--- DATA SECTION Enclosed Below ---

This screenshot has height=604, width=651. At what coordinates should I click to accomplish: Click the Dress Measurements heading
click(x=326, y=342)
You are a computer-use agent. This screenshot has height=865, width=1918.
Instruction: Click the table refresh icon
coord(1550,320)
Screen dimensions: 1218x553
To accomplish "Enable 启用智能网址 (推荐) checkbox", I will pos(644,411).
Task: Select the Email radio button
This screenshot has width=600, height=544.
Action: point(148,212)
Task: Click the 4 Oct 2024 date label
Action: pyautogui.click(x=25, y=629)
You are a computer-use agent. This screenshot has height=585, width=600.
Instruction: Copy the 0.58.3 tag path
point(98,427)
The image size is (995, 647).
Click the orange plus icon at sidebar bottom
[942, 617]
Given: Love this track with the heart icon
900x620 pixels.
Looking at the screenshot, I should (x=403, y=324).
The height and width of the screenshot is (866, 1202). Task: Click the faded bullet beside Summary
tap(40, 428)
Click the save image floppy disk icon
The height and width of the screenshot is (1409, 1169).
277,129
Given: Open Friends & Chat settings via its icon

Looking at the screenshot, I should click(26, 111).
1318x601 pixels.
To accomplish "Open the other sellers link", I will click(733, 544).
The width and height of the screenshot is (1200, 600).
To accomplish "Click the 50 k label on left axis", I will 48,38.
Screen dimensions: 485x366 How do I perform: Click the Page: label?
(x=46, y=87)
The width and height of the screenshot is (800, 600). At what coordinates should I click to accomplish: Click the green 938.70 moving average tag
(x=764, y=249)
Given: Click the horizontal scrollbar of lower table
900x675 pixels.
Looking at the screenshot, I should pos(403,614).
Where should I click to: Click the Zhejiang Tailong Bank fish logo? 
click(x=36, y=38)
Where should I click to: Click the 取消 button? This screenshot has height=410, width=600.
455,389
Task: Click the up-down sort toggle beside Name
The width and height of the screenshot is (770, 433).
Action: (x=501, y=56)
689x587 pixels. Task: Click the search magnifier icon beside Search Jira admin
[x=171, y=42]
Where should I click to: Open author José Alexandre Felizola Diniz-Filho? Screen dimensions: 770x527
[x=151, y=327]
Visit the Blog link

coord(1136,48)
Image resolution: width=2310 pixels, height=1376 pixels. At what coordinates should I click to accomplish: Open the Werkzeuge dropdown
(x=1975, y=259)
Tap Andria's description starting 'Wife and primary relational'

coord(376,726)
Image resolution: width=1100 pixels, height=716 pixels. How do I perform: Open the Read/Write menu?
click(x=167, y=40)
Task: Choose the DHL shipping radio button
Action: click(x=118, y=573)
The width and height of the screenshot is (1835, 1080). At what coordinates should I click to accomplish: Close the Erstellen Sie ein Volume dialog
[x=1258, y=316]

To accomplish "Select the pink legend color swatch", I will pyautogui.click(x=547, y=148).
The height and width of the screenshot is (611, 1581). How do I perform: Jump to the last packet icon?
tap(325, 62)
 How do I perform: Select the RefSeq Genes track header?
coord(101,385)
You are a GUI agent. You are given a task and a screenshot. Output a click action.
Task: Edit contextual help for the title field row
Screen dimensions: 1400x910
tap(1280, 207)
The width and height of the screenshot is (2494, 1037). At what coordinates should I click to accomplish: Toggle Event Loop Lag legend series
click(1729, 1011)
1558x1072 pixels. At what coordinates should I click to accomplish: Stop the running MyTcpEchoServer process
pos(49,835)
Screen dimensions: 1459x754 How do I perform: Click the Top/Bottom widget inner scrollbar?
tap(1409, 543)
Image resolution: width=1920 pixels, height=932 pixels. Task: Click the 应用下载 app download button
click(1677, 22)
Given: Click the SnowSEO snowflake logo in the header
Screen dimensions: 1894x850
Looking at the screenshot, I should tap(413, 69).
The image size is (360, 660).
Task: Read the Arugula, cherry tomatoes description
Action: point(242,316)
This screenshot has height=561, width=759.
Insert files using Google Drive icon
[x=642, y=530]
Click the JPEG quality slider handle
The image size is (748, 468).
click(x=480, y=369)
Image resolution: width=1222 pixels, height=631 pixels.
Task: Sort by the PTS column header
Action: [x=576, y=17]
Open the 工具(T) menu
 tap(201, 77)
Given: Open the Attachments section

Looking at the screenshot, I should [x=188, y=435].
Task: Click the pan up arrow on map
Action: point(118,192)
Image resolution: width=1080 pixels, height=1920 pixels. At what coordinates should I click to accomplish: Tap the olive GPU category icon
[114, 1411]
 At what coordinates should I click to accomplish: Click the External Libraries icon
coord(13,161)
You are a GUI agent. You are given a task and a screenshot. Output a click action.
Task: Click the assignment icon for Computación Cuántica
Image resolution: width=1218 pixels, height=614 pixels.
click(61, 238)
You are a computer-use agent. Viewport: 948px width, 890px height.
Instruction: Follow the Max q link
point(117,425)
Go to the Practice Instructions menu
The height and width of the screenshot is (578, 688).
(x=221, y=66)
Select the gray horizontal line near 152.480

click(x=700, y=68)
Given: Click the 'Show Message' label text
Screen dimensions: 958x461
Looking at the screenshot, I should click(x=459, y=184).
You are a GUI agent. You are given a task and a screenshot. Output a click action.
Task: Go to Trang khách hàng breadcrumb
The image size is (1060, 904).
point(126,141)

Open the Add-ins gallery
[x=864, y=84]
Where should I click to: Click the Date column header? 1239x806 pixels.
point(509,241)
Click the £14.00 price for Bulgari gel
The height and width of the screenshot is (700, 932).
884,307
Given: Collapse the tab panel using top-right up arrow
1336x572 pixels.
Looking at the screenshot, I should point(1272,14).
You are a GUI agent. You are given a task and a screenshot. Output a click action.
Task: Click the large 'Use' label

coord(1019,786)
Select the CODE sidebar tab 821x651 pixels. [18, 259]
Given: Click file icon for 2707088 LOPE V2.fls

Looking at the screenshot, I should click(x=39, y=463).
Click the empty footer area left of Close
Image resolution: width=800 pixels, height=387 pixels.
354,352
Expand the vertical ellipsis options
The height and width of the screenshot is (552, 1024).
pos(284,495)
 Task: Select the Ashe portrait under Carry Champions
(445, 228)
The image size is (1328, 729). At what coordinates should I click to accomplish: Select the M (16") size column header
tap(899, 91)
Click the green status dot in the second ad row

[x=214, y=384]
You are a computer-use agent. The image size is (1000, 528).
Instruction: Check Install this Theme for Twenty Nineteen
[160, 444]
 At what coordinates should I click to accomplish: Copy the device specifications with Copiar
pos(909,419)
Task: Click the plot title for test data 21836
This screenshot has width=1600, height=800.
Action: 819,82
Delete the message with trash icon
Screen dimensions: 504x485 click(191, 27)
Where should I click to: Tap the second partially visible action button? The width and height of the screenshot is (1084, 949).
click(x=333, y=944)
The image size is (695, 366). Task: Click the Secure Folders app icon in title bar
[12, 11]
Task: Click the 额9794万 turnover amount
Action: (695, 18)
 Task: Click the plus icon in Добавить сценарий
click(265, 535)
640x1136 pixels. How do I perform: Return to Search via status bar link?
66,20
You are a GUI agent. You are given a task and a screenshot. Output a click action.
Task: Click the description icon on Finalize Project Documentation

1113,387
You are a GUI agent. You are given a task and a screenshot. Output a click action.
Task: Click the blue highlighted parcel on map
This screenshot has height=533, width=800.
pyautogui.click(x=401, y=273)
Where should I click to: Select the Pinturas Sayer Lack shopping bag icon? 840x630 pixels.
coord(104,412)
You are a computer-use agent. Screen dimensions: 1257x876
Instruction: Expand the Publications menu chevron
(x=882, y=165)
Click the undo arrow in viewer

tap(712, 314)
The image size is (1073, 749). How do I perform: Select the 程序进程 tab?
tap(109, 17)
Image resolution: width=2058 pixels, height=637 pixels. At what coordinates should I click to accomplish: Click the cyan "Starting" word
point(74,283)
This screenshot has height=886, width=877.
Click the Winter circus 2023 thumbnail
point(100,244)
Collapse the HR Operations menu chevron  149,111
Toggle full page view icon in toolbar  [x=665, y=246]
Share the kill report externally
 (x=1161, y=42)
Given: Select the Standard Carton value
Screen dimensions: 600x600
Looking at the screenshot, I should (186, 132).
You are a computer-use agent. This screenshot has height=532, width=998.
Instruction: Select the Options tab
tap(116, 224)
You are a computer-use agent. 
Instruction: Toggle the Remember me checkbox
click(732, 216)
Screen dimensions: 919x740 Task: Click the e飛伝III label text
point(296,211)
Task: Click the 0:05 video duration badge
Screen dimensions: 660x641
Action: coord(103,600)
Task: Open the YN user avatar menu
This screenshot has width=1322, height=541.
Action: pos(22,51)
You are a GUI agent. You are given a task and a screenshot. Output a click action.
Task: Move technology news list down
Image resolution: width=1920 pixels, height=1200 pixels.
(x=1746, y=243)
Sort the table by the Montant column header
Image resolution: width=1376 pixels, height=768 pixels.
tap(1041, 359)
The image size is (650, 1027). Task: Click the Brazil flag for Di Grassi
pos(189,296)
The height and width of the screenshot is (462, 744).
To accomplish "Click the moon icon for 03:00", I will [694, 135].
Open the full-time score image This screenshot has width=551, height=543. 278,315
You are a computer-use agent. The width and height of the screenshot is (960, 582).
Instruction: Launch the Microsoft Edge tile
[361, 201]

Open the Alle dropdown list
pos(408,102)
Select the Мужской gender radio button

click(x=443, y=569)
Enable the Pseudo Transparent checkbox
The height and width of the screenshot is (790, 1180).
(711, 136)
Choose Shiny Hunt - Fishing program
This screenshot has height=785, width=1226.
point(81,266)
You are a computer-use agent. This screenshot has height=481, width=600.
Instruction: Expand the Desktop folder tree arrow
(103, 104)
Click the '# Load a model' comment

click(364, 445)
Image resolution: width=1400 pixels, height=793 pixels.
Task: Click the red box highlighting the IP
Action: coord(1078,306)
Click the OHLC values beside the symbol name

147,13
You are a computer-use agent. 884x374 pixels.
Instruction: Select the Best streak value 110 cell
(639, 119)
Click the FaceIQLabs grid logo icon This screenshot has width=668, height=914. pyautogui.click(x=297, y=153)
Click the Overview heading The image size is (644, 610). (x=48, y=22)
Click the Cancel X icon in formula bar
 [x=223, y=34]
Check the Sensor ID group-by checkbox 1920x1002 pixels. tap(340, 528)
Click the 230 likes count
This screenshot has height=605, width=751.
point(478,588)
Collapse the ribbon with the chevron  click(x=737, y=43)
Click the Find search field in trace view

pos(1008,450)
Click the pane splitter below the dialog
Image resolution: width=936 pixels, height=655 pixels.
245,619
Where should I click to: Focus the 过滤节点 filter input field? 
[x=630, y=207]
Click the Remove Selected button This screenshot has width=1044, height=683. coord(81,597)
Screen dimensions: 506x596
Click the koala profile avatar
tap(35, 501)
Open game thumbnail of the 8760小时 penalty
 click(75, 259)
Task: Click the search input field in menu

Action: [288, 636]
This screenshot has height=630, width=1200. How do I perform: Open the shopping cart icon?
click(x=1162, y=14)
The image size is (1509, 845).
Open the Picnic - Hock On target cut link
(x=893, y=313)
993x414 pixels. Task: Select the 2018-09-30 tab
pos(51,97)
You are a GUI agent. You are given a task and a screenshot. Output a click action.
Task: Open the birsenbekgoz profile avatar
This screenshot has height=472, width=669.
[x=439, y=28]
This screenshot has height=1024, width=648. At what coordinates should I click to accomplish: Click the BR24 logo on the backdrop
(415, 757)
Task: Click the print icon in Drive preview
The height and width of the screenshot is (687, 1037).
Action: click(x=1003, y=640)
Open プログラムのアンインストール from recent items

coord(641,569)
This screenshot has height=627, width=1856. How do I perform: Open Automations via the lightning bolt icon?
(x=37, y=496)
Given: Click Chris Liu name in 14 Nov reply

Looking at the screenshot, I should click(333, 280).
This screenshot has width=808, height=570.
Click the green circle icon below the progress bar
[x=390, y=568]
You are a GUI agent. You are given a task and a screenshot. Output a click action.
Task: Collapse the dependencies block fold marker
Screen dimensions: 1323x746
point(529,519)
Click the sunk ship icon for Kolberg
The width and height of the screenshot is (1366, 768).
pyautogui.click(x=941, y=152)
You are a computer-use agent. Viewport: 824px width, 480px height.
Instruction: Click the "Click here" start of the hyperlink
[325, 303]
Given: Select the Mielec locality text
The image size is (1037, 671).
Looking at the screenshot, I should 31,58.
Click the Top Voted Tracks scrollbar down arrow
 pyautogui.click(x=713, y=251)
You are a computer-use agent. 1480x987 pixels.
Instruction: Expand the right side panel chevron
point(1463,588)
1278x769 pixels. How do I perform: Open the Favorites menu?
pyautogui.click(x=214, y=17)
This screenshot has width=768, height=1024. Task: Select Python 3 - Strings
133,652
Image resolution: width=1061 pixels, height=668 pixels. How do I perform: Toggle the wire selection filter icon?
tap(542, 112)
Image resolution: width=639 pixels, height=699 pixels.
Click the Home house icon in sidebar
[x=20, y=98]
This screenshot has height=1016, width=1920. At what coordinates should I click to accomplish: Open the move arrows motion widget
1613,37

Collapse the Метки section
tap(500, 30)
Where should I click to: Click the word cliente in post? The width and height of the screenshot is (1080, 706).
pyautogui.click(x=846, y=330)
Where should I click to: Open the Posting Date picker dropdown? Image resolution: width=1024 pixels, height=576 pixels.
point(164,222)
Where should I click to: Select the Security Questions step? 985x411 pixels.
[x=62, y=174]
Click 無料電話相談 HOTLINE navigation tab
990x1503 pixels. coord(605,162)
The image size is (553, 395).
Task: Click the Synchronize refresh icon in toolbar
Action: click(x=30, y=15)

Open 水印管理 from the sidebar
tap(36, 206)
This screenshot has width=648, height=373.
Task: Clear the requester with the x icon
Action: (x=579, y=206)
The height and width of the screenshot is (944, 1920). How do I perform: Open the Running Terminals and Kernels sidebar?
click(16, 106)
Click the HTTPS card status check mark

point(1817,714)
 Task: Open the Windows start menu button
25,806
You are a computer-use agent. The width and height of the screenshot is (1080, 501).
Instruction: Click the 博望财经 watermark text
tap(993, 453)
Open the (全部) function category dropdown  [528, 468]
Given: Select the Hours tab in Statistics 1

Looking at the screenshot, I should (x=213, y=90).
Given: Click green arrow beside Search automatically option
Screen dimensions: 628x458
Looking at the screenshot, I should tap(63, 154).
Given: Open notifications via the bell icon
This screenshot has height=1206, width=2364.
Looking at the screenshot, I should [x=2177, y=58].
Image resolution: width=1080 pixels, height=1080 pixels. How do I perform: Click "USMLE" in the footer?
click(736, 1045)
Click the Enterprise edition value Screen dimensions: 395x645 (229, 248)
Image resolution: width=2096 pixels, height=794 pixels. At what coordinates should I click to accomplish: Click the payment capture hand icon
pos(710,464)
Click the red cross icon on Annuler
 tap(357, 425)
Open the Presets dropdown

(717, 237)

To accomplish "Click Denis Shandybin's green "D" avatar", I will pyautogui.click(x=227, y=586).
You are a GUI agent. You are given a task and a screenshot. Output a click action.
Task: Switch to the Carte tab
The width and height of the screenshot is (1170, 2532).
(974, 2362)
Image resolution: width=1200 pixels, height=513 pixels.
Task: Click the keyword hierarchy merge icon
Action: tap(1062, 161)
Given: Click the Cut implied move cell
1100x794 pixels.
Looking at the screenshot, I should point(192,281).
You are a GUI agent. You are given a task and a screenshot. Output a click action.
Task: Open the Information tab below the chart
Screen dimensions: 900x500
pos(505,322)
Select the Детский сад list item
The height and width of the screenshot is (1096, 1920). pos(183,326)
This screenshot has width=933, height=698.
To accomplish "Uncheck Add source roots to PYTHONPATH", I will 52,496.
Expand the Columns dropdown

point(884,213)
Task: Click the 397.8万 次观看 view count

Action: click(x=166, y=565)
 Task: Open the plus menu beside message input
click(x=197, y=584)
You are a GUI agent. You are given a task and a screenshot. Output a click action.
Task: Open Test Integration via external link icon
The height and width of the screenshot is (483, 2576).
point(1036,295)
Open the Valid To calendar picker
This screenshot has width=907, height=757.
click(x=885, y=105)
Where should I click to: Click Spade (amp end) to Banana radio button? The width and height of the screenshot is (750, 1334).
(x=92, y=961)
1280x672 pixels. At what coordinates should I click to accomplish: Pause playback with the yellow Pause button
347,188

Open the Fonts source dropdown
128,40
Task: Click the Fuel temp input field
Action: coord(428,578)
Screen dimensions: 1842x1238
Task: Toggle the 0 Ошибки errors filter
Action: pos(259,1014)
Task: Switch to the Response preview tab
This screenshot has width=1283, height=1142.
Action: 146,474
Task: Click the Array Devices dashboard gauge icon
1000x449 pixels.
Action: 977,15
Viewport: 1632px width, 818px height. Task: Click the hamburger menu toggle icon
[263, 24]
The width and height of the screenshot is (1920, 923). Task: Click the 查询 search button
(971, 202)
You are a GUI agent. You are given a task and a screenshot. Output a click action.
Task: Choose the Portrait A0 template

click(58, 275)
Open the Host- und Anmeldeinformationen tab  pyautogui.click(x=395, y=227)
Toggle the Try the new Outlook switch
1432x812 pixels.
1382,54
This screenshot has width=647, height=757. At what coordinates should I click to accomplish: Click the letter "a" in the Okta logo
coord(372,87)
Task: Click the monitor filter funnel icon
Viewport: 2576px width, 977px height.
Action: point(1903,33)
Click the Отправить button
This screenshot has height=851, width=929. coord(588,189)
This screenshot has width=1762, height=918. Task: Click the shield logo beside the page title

--- End of Enclosed DATA SECTION ---

WHAT NEEDS TO BE DONE: Lines after the one containing "has height=865, width=1918." are not part of the task. Output the entries exactly from their first line through that one.

EXERCISE RESPONSE:
This screenshot has height=604, width=651. At what coordinates should I click to accomplish: Click the Dress Measurements heading
click(x=326, y=342)
You are a computer-use agent. This screenshot has height=865, width=1918.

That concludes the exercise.